Just then the guy named Scooter returned riding on well, a little red scooter. “Yes but, remember, always remember this,” he preached in the manner of Patrick Henry, “some scoundrels may want to try to tell the truth about the lies we tell. I’d say we smear them. Just smear ‘em. Give us lies or give them death. Let’s lie about these dirty truthtellers who dare tell the truth about our lies. What do you say, men?”
They all rose, solemnly and as if in the manner of a sacred pledge, agreed in unison, “Yes, let’s.”
Then they all sat back down and Scooter, who’d never figured out where the brake on his scooter was (actually Rummy had cut the line), scooted out the door opposite the one he came in through. “Rrrr, Rrrrr, vroom,vroom,” he could be heard saying, gamely trying to emulate the sound of a real motor just like he was four years old, as he flew through the door and disappeared.
“Bye bye, Scoots,” some one said in farewell. In another hour or so, if the past was any indicator, he might be recirculate back by their way again.

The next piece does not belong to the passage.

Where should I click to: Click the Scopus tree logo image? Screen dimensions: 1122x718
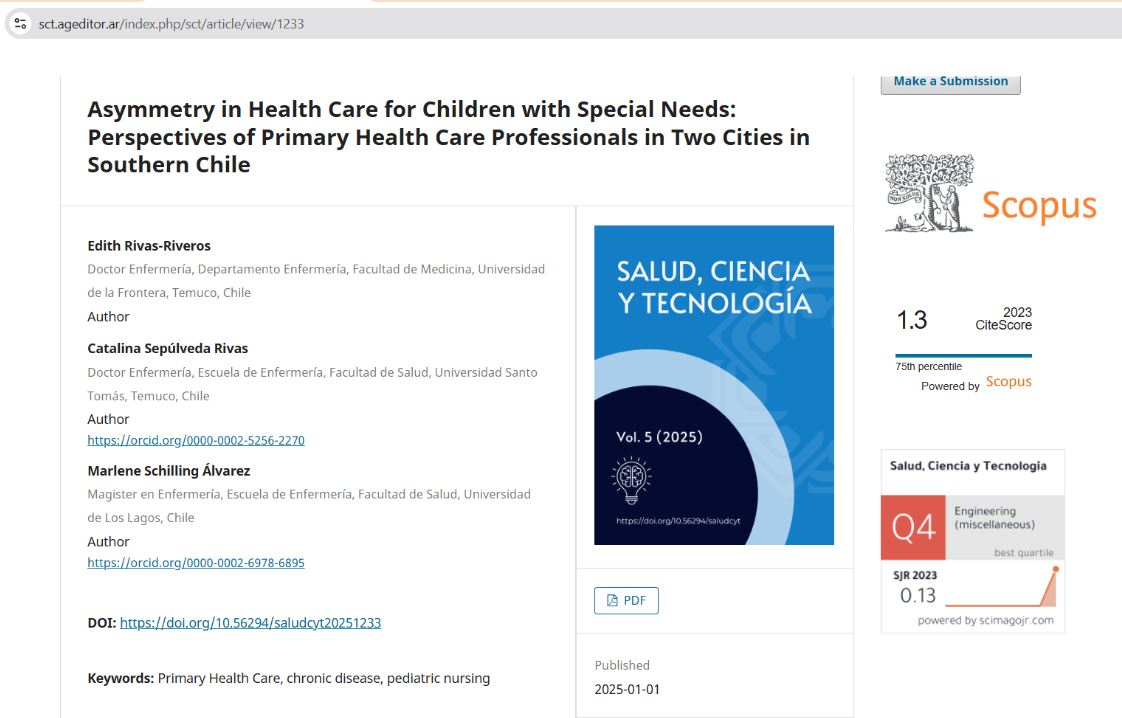coord(929,193)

“The main thing is, the main thing,” King Twig resumed after these interruptions, “that concerns me is that I wanna do everything all different. All great leaders I heard of do things different from average people so if I start doing things differently that means I’ll be above average.”

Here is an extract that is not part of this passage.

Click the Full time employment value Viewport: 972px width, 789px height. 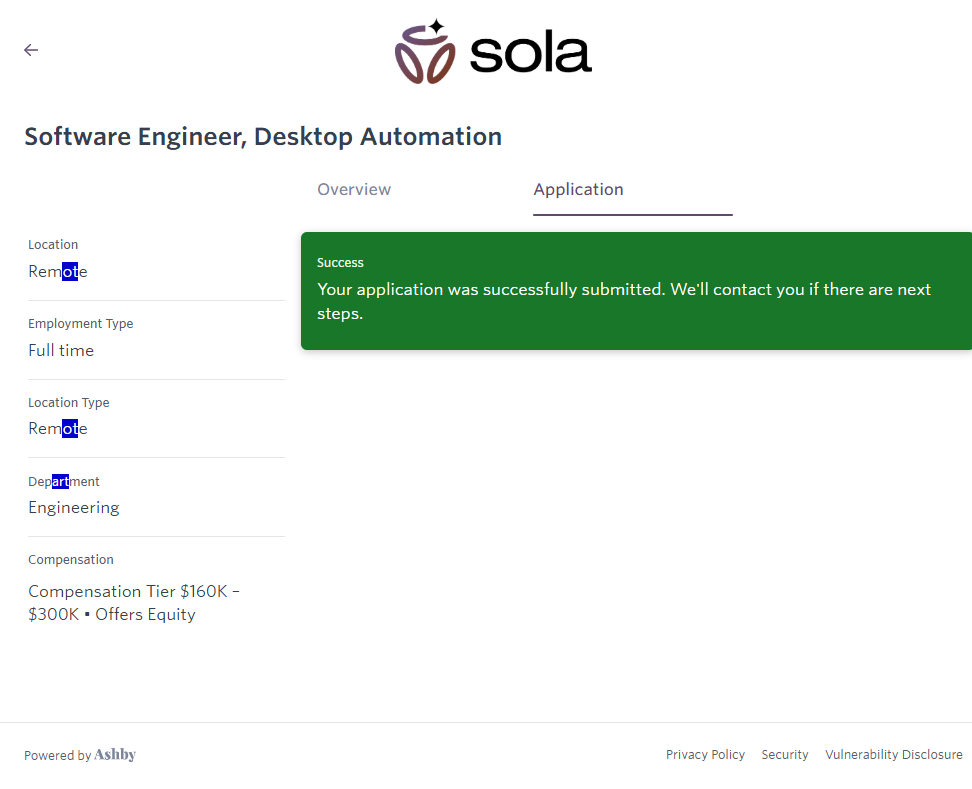[61, 351]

“I don’t think it generally works like that sire, opposite that maybe; but for sake of argument what, for instance, would you like to do different?”
“Don’t care. My head hasn’t thunk that far ahead yet. But my daddy did wars but he did ‘em traditional like and didn’t really be different enough and besides I’m better than my daddy because I wanna be better than my daddy. And he, he and my mommy…, well maybe I won’t get into all that mommy stuff now. But I do want to do more than my daddy did and do it sort of different so it’s kind of like I’m my own – and better – man. And bigger. Bigger and better. And different.”
Rank advised. “First strut more. And preen a lot. And brag and if somebody does something take credit for it and, oh and call everybody names if they disagree with you and give ‘em nicknames if they do agree and if they screw up say you don’t know how it happened and if you screw up deny it and then blame them for it. Never hold meetings or accept advice or read. Vacation a lot. Oversimplify complexity always and repeat, I repeat, repeat. This is the true lesson of leadership and how ordinary people get to be legends. Even if just in their own minds for a short time.”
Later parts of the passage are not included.